In 1852 Edmonds gave evidence to a House of Commons committee on income and property tax. The following year he gave evidence to a committee chaired by James Wilson, on the Legal and General's business practices, and assurance associations in general.

==Socialist==
Edmonds is considered a Ricardian socialist, though this is disputed by Thompson, and an Owenite. He has also been called a "co-operative socialist". He anticipated Karl Marx in a theory of surplus labour and wages, and in postulating the replacement of capitalism by a later stage, which he called the "social system".

==Works==
Edmonds wrote three books in the period 1828 to 1832.

===Practical Moral and Political Economy (1828)===
This work is considered, by J. W. Burrow, to contain evolutionary ideas, Lamarckian and in the style of Erasmus Darwin, and to anticipate Herbert Spencer in introducing such ideas into social thought. On the other hand, Edmonds was a polygenist believing in immutable human species, and no social Darwinist. His analysis of pauperism was inconsistent, but he could attribute it to the effects of private property. F. J. C. Hearnshaw considered that the book foreshadowed Walter Bagehot's Physics and Politics.

===Life Tables (1832)===
In Life Tables, founded upon the discovery of a numerical law regulating the existence of every human being (1832), Edmonds claimed as a new discovery on the mortality rate a model on ageing and mortality found in the 1820s by Benjamin Gompertz. He promoted its application to case fatality risk, to medical professionals. He also remarked on many other related topics, such as maximum birth rates and gender mortality differentials.

In his mortality theory, Edmonds took up observations of Richard Price, dividing life into three periods (childhood, "manhood" from age 12 to 55, and old age). He quantified mortality by using different geometric progressions in each period. His table became known as "Edmonds's Mean Mortality". He persisted into the 1860s with his piecewise approach, though by then with two periods, rather than the sigmoid curve model of Gompertz. But Edmonds came in for some rough handling for his continuing assertions of the independence of his model from that of Gompertz. Augustus De Morgan and Thomas Bond Sprague took him to task during the early 1860s, in the Journal of the Institute of Actuaries. This controversy was later thought to have slowed acceptance of the refinement proposed by William Makeham to the Gompertz model, now the Gompertz–Makeham law of mortality.

===An Enquiry into the Principles of Population (1832)===
An Enquiry into the Principles of Population, Exhibiting a System of Regulations for the Poor (1832) was anonymous at its publication. Garrett Hardin regarded this book as the first important population theory opposed to that of Robert Malthus.

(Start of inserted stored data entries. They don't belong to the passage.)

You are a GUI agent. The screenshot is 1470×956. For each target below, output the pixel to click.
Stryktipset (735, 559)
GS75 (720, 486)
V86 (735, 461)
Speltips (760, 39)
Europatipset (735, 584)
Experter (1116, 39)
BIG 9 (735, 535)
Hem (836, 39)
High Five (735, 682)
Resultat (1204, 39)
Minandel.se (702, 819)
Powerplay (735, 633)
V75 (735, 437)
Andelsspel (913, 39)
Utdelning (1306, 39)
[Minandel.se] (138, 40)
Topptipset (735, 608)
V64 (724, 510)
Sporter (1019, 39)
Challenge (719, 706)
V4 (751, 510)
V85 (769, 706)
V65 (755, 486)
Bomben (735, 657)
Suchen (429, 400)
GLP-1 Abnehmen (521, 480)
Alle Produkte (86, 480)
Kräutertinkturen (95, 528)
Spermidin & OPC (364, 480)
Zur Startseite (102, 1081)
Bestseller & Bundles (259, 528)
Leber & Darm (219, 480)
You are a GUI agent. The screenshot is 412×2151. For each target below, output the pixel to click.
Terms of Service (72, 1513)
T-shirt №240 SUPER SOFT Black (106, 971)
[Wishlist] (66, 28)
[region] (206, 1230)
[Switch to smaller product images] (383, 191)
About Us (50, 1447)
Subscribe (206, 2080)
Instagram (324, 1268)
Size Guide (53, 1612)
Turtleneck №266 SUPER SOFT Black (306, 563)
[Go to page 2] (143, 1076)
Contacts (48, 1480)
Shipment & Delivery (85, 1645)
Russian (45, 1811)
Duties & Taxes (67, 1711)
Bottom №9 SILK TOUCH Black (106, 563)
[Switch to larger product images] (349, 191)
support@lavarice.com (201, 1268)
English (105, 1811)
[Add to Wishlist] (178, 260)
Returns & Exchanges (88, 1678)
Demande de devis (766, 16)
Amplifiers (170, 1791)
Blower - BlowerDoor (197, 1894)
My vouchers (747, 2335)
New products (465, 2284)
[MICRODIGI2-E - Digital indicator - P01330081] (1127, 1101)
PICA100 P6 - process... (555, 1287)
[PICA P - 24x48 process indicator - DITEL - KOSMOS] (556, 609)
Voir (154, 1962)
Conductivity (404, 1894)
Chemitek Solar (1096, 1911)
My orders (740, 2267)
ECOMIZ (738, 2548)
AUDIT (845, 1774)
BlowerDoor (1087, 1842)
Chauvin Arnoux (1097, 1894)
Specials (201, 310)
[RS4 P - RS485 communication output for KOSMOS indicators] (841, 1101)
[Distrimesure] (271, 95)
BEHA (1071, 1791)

It contains an analysis of famine, as caused by export of food, with remarks on the Irish situation.

In arguing against Malthus, Edmonds (in common with Richard Jones, Augustus Henry Moreton and George Rickards) laid weight on factors that could cause postponement of marriage. In general he relied on "non-moral" effects, and Chapter VIII of the book addressed the possible effects on labourers' fertility of upward mobility. Edmonds attributed some contemporary social problems to the small extent of the middle class. He rejected "Sadler's law" put forth by Michael Thomas Sadler two years earlier, to the effect that higher population density led to lower fertility, on the basis of empirical work in some urban areas. Later research by David Heron confirmed Edmonds's findings, which left open the question of urban versus rural fertility.

==Family==
Edmonds married Elizabeth Elspith Ruddack in 1833. They had a son, Frederic Bernard.